**TASK INSTRUCTIONS**
Pull every line holding the string "will" from the records below.

START SUPPLIED RECORDS

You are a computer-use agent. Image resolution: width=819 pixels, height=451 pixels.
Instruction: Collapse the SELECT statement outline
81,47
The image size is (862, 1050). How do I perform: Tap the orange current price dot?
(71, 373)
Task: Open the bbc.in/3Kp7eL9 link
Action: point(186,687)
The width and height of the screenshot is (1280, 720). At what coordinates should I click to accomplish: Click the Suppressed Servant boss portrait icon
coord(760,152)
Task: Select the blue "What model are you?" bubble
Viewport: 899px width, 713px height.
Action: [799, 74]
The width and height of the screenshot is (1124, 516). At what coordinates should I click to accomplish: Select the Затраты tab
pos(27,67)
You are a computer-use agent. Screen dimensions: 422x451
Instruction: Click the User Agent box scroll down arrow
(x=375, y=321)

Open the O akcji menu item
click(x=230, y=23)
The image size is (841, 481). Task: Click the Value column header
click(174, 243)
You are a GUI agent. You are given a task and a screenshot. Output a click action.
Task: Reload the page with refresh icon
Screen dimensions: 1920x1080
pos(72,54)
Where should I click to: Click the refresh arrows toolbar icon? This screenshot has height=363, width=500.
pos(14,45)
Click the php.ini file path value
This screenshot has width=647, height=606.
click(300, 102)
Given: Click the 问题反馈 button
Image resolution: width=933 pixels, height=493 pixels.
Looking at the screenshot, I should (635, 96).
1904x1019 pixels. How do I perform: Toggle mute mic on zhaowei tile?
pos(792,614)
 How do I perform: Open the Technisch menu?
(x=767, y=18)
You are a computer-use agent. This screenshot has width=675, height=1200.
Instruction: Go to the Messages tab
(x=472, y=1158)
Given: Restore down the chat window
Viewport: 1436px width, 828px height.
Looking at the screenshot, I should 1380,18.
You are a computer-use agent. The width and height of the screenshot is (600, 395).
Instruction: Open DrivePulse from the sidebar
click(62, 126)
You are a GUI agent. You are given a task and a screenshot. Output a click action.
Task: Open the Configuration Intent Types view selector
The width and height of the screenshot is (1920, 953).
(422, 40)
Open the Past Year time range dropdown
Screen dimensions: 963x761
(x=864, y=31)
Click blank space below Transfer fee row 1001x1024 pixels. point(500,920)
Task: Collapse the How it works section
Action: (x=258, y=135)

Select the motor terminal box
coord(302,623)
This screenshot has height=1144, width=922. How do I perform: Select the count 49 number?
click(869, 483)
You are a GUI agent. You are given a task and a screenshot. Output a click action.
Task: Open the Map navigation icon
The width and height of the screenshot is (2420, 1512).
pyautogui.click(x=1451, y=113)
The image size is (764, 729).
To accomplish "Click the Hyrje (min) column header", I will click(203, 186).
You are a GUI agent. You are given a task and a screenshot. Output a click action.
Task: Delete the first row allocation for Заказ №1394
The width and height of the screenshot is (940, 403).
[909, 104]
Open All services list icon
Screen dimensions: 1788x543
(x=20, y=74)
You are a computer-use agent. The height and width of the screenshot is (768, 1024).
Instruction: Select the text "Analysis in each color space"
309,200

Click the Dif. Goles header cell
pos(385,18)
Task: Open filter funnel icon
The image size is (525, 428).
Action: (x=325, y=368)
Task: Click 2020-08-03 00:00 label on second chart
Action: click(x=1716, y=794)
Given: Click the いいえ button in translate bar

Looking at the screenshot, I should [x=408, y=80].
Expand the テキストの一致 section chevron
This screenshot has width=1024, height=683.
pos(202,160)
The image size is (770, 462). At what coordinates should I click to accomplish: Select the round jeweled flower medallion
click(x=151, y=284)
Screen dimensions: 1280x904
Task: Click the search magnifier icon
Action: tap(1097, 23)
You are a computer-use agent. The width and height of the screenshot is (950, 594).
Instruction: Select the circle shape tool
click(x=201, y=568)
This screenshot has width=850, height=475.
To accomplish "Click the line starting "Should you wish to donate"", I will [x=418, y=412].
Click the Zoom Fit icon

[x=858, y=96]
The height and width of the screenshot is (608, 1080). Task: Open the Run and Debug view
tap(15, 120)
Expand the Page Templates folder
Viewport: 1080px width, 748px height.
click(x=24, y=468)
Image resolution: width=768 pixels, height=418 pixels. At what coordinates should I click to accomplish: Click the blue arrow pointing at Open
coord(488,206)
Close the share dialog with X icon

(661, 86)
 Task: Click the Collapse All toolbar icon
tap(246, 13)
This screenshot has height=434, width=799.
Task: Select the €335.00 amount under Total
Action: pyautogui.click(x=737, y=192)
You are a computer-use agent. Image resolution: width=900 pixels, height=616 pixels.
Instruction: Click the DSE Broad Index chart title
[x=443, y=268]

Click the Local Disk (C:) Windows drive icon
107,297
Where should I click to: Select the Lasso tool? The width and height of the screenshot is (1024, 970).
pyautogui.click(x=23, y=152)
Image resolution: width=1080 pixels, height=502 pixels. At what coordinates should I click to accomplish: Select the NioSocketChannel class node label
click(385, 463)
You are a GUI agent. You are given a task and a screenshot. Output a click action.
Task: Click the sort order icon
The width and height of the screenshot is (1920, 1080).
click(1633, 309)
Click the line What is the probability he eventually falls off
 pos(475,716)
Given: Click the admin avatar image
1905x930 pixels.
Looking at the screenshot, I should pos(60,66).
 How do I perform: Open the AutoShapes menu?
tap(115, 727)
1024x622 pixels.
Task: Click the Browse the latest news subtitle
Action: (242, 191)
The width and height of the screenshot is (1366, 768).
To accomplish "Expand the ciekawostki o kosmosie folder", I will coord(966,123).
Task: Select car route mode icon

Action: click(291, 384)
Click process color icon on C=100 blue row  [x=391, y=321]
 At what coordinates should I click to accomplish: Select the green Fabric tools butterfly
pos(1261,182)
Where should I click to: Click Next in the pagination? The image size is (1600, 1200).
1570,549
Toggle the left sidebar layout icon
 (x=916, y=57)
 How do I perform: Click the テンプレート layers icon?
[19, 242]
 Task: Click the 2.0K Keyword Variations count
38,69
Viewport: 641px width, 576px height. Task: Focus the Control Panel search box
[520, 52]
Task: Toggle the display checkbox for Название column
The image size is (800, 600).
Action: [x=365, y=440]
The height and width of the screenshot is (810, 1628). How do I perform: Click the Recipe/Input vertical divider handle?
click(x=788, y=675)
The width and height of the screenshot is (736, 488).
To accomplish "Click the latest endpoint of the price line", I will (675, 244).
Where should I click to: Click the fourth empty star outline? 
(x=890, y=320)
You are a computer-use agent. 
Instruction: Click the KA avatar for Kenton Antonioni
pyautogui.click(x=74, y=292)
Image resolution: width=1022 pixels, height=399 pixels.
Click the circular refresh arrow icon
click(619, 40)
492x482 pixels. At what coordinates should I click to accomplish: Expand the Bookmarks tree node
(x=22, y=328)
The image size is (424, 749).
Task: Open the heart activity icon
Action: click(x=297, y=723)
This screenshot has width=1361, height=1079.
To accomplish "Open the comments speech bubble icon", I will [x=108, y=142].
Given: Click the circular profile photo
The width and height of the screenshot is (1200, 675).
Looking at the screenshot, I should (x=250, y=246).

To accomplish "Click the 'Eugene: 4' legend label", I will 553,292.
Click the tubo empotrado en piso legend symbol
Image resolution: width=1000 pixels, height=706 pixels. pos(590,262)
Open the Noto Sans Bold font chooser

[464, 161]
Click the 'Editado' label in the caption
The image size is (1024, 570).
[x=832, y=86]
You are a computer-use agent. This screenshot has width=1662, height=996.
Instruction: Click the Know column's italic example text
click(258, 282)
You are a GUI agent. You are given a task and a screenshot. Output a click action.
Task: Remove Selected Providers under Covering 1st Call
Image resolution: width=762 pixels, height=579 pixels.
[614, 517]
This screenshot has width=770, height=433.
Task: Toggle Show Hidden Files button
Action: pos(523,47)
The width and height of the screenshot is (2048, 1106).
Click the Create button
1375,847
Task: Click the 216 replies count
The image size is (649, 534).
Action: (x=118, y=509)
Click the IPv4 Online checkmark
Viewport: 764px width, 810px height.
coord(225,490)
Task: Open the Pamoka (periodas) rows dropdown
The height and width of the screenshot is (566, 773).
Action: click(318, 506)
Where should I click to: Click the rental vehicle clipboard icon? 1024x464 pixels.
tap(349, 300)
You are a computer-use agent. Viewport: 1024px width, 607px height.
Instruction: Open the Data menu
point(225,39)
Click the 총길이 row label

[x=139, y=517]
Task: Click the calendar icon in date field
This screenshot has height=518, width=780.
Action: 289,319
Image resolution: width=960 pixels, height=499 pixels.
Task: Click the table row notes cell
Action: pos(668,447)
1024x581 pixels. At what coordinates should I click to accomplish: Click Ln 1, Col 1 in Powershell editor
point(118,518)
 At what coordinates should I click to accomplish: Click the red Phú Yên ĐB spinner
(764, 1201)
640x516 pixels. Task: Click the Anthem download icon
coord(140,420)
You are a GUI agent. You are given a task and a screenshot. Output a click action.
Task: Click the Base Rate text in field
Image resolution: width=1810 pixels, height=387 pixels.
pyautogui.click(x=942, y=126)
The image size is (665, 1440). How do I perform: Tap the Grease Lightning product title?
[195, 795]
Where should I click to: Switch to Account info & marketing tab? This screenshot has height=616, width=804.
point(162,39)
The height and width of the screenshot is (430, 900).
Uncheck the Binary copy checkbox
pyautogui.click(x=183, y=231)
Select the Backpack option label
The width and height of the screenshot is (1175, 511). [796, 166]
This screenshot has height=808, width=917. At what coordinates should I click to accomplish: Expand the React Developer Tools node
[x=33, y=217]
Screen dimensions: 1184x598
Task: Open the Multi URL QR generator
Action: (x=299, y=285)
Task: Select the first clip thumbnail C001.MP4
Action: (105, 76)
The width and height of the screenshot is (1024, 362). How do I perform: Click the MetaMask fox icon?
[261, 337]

END SUPPLIED RECORDS

**SOLUTION TO THE PROBLEM**
To accomplish "Click the Hyrje (min) column header", I will click(203, 186).
To accomplish "Click the line starting "Should you wish to donate"", I will [x=418, y=412].
To accomplish "Expand the ciekawostki o kosmosie folder", I will coord(966,123).
To accomplish "Click the latest endpoint of the price line", I will (675, 244).
To accomplish "Open the comments speech bubble icon", I will [x=108, y=142].
To accomplish "Click the 'Eugene: 4' legend label", I will 553,292.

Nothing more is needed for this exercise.